§ **TO DO**:
All that should come back is the lines of the data below from the one containing "NVIDIA RTX 5070: Exceptional" to the one containing "Availability and Pricing (281, 578)", inclusive, exactly as they stand.

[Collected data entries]
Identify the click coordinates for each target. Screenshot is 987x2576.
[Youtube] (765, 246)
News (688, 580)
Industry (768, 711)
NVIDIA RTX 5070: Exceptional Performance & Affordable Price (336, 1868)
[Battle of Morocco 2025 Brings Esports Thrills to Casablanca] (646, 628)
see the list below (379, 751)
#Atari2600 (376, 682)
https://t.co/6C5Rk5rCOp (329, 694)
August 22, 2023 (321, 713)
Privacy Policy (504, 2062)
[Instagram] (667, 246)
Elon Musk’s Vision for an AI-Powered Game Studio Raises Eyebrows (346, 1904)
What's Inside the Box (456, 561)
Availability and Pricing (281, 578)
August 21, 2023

§ **REPLY**:
NVIDIA RTX 5070: Exceptional Performance & Affordable Price (336, 1868)
[Battle of Morocco 2025 Brings Esports Thrills to Casablanca] (646, 628)
see the list below (379, 751)
#Atari2600 (376, 682)
https://t.co/6C5Rk5rCOp (329, 694)
August 22, 2023 (321, 713)
Privacy Policy (504, 2062)
[Instagram] (667, 246)
Elon Musk’s Vision for an AI-Powered Game Studio Raises Eyebrows (346, 1904)
What's Inside the Box (456, 561)
Availability and Pricing (281, 578)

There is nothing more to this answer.